PROBLEM DESCRIPTION — State how many lines of the records below contain the string "Viewport". Give the number alone.

━━━━━ MATERIAL SHOWN

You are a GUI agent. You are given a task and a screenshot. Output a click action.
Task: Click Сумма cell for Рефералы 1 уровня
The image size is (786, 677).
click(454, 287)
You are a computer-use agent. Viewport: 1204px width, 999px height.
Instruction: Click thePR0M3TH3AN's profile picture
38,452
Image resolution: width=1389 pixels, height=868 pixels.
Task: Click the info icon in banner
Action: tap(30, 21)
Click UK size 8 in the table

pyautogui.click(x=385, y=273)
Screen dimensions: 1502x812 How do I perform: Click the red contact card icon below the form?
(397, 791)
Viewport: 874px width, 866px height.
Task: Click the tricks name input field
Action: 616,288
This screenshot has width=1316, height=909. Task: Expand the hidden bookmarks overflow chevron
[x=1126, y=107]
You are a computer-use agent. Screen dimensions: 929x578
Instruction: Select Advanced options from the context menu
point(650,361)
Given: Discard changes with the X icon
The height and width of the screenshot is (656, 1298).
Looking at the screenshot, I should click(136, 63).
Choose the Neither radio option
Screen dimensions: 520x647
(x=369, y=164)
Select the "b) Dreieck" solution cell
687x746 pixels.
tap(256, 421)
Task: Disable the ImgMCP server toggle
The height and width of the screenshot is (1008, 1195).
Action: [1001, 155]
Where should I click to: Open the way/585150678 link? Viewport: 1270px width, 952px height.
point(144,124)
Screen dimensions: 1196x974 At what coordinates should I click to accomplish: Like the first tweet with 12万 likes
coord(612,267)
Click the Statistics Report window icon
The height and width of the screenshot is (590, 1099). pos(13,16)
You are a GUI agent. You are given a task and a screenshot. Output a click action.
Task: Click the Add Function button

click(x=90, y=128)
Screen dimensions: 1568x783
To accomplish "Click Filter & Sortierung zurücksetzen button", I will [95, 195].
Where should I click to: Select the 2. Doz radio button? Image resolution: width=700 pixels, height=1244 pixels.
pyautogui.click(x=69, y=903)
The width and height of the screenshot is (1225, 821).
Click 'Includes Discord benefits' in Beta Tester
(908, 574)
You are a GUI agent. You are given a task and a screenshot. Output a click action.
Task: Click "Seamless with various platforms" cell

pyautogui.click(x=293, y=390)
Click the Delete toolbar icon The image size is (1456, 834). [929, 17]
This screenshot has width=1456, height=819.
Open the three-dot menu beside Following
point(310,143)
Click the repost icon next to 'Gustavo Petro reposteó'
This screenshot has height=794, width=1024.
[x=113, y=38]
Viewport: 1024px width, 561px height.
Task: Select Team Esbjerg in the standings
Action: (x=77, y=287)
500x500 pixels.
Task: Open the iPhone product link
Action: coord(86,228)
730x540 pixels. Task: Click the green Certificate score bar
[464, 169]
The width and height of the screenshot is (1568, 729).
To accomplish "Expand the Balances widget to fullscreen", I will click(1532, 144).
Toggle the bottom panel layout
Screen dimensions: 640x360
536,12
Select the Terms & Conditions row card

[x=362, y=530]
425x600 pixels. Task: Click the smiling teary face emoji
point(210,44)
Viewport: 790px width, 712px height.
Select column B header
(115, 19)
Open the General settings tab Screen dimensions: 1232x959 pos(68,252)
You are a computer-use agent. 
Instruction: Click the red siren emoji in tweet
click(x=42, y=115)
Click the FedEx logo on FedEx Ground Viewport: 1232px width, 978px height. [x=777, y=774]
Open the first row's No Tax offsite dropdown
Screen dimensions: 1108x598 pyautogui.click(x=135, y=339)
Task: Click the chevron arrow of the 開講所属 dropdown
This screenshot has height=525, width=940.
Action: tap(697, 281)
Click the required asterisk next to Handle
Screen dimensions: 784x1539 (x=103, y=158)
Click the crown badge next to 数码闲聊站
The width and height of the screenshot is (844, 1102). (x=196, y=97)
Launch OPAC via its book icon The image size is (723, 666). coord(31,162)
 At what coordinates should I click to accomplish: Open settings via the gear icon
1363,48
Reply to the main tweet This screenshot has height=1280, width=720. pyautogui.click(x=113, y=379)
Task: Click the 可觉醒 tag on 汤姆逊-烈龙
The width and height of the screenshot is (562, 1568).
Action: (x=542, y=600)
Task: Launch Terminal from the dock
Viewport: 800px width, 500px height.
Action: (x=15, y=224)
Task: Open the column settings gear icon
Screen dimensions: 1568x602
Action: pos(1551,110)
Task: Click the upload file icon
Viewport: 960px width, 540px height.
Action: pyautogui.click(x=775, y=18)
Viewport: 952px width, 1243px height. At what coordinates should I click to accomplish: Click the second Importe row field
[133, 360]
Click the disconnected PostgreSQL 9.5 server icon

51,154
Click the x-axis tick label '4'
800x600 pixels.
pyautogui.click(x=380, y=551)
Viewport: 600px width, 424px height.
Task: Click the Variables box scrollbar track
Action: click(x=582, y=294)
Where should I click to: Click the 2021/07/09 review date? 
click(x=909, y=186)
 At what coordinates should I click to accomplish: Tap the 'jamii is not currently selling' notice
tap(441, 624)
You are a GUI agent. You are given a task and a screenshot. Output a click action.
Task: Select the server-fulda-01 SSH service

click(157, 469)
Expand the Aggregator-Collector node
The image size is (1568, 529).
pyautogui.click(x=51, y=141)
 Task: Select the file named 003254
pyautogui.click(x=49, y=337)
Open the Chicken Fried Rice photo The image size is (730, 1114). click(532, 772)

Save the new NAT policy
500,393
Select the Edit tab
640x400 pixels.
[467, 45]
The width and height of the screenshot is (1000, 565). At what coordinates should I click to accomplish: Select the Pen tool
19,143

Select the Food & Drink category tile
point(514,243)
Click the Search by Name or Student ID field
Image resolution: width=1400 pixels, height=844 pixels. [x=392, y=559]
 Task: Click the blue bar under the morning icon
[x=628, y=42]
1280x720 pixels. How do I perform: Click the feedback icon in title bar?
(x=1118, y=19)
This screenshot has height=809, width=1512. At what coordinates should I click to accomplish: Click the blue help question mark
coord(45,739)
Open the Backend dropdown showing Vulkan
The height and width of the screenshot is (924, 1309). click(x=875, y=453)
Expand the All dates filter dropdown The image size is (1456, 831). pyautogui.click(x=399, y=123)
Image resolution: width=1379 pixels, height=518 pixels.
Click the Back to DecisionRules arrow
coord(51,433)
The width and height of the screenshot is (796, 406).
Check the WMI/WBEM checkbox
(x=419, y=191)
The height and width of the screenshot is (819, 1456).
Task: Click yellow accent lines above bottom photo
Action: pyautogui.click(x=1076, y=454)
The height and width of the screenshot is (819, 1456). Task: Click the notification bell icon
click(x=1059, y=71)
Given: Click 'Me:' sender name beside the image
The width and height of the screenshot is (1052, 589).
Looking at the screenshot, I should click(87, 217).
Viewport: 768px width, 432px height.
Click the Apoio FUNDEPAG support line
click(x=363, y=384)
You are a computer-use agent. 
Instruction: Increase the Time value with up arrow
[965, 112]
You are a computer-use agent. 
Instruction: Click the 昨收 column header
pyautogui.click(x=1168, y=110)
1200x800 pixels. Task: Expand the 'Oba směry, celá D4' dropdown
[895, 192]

━━━━━━━━━━

EXERCISE RESPONSE — 11